THE INPUT:
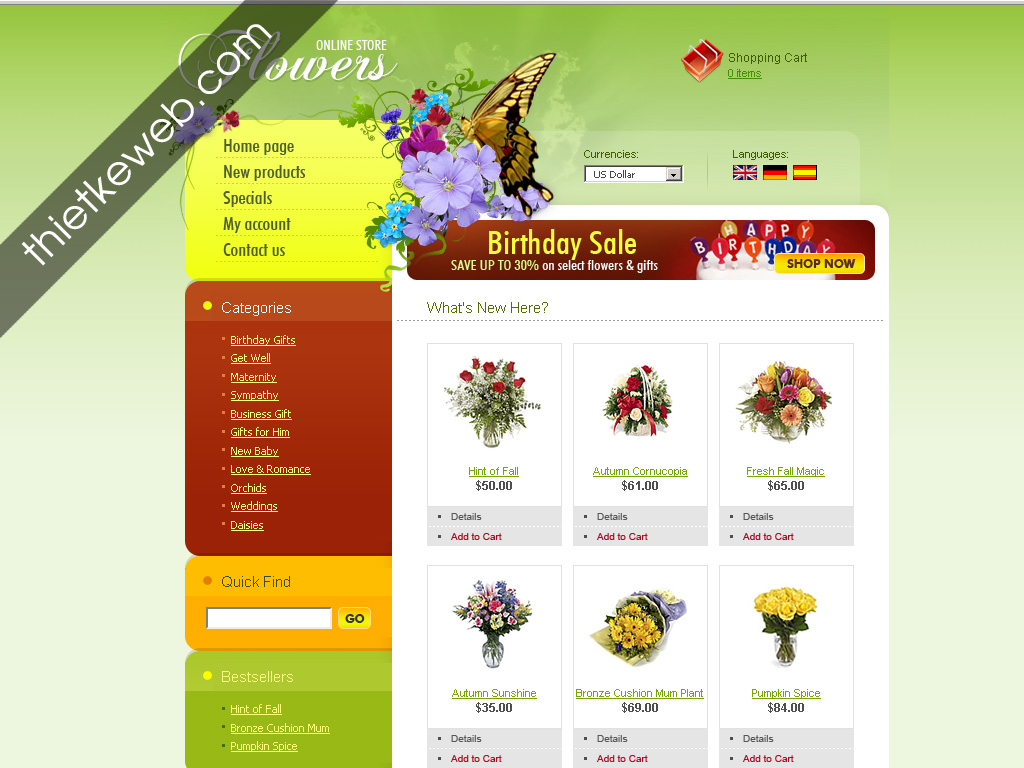Image resolution: width=1024 pixels, height=768 pixels.
Task: Choose the Spanish flag language icon
Action: [805, 172]
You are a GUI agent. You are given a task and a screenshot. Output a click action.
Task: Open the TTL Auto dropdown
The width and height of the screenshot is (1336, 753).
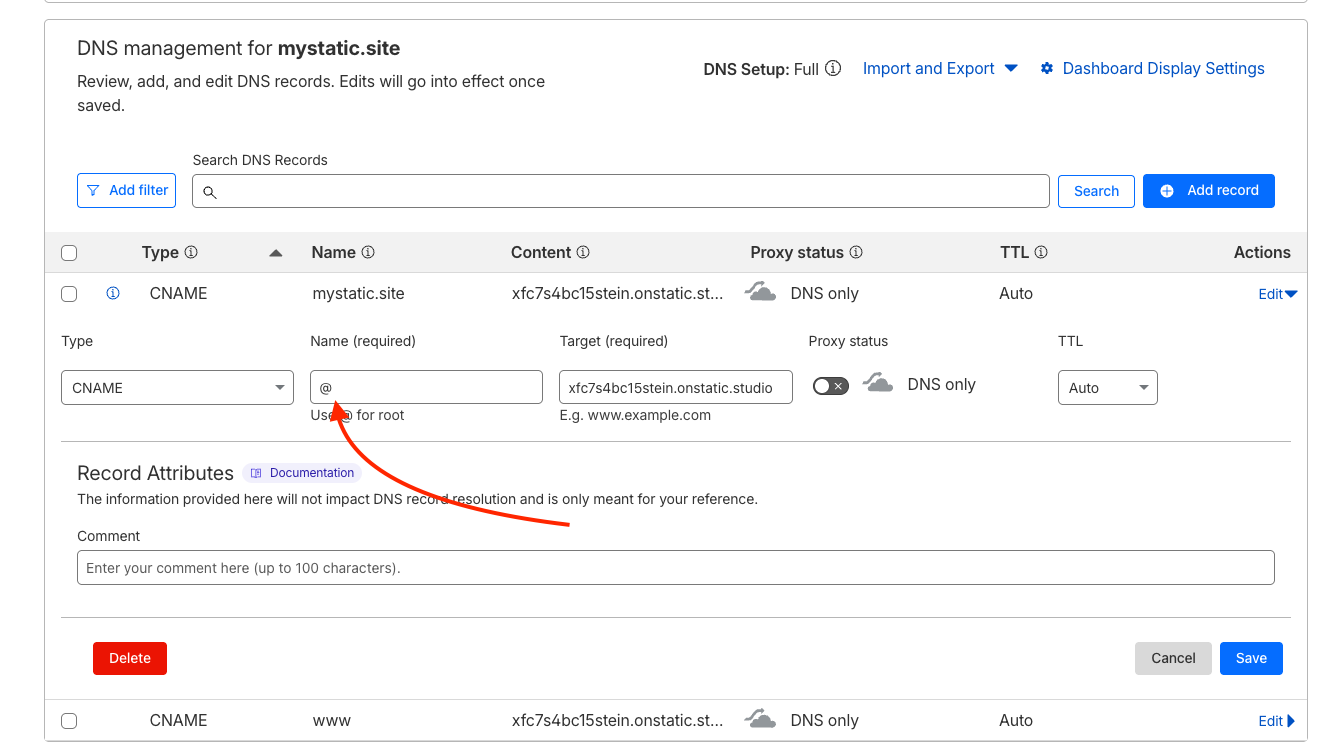coord(1107,388)
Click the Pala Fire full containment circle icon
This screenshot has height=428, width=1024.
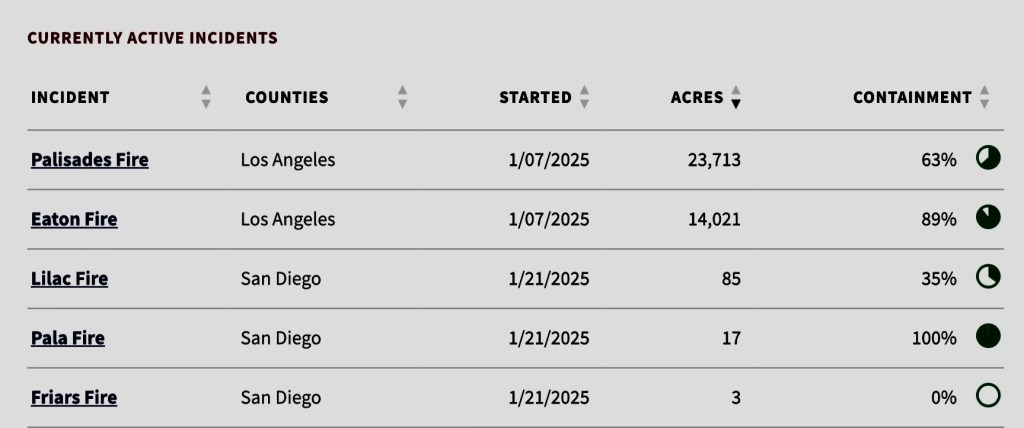click(988, 337)
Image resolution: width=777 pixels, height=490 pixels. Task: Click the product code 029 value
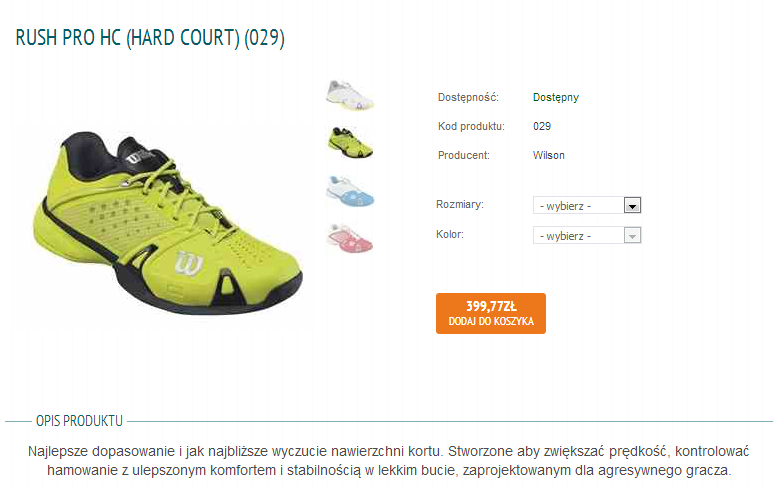542,126
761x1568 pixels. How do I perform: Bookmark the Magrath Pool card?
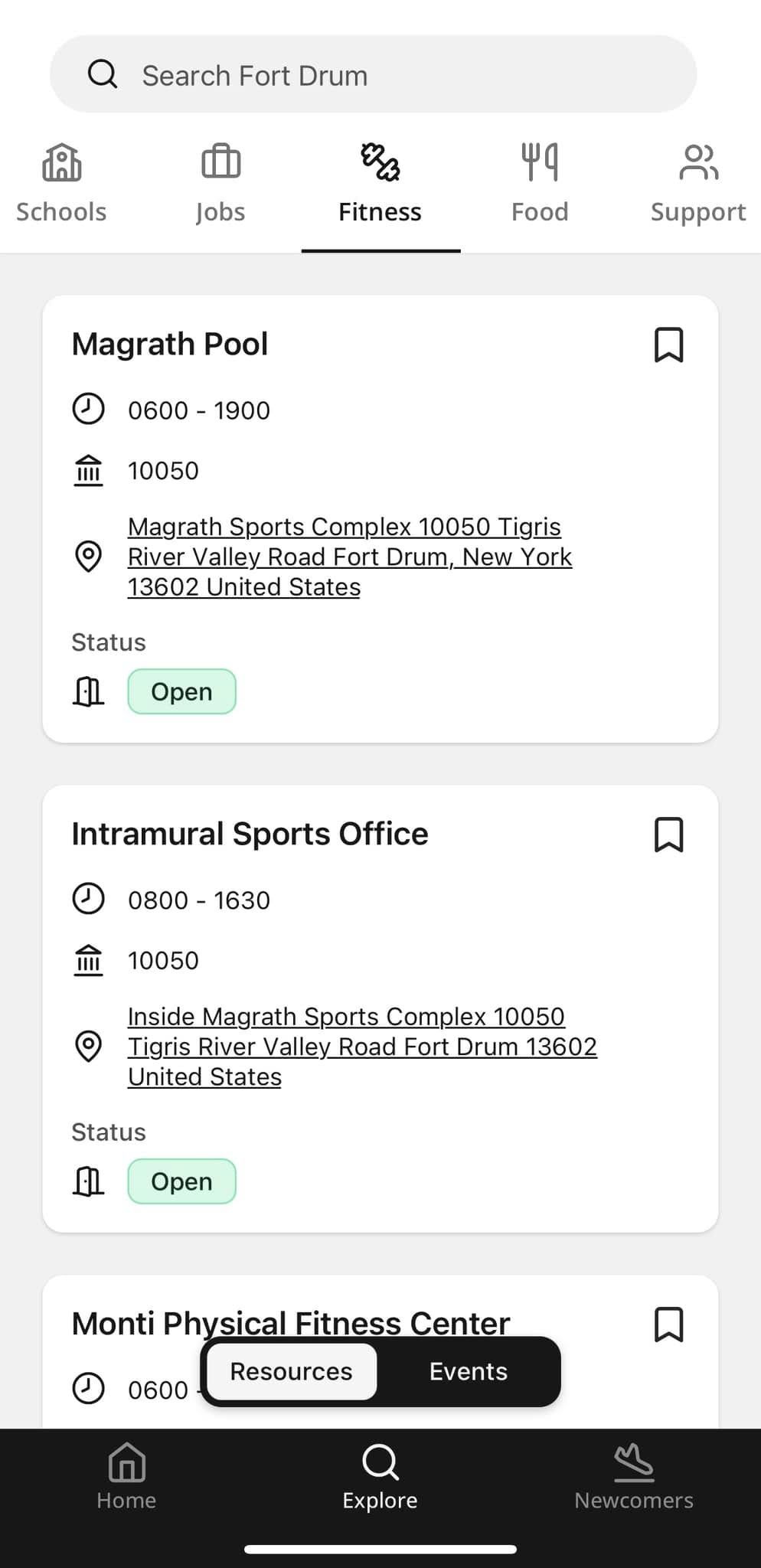(x=668, y=345)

YOUR TASK:
Your response should consist solely of the lines from the line with "This screenshot has height=428, width=1024." through the last line of the entries above, printed exactly and without pictures.

TASK RESULT:
This screenshot has height=428, width=1024.
click(988, 337)
Image resolution: width=777 pixels, height=490 pixels. Task: Click the product code 029 value
542,126
761x1568 pixels. How do I perform: Bookmark the Magrath Pool card?
(x=668, y=345)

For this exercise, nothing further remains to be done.